Based on my analysis, injecting I-frames at scene breaks is unnecessary, and in this post I'm going to show how the underlying compression structure of MPEG-1 and MPEG-2 make this so.

First of all, let's consider the role of I, P and B frames in compression. I-frames stand alone; they rely on no other frames for proper decoding. P-frames are predicted in a single direction: they rely on the previous I or P frame for motion compensation. B-frames are placed between pairs of IP frames (display order). B-frames can be reconstructed using both information from the IorP frame earlier in time and the IorP frame occurring later in time.
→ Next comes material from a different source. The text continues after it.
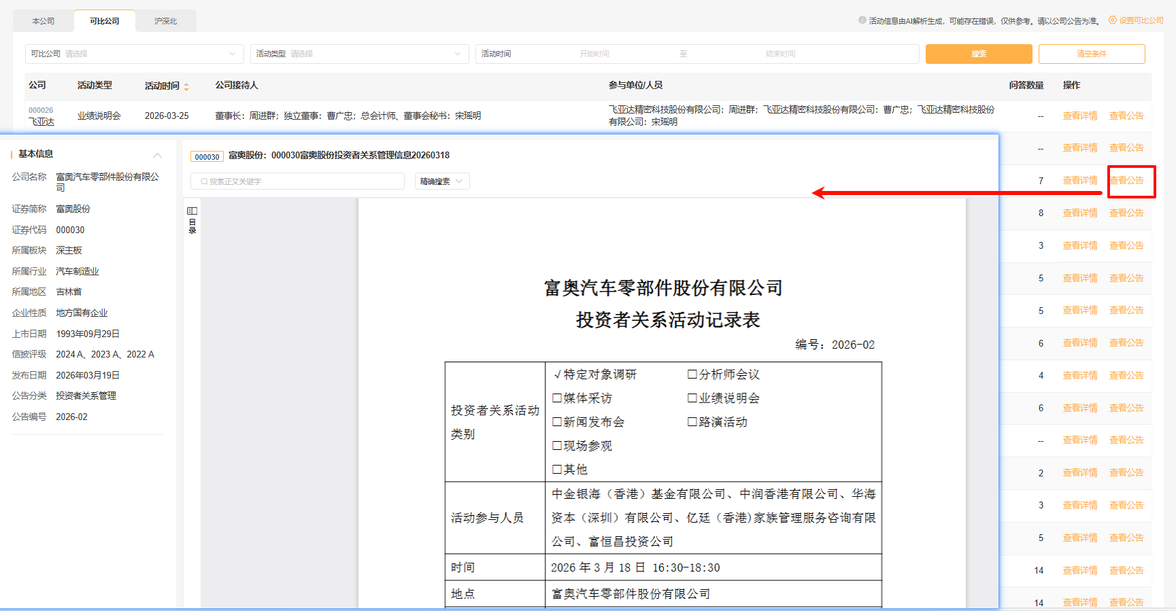Click the highlighted 查看公告 link in red box
Screen dimensions: 1176x611
coord(1126,181)

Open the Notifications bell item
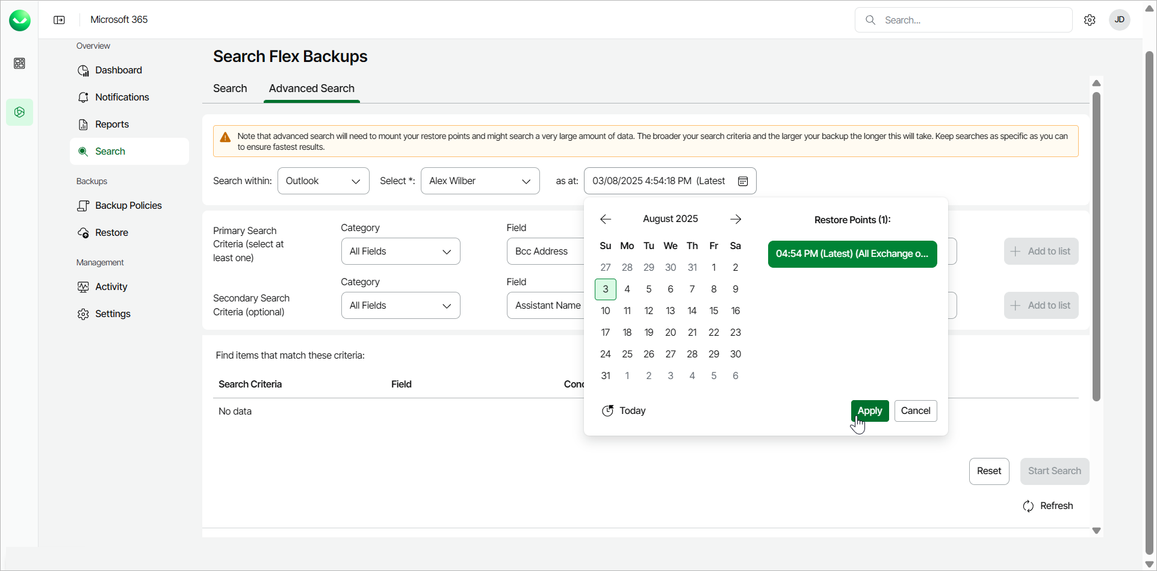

Each of these three types of frames has an approximate cost in bits to the encoder. Generally speaking, if you study the statistics of IPB frame sizes, P-frames take about twice as many bits to compress as B-frames. And I-frames take twice as many bits to compress as P-frames. I-frames are the most expensive.

The prevailing notion is that by injecting an I-frame at the beginning of a scene, the scene will be coded most efficiently. I'm sure that was true back in the day prior to video codecs which used out-of-order bi-directional motion compensation.

Because of bi-directional motion compensation, it is not necessary that an I-frame occur at the beginning of a scene change. Instead, quantitatively, we find that if a B-frame happens to fall on the first frame of a new scene, it will happily refer to the next upcoming I or P frame as its 'reference' frame. This obviates the need for the I-frame to be the first frame. In my analysis of compressed video, I find that in GOP structures with at least 1 B frame (ie. IBPBP), the bidirectional prediction, if properly performed by the encoder, will take the scene change without a hiccup.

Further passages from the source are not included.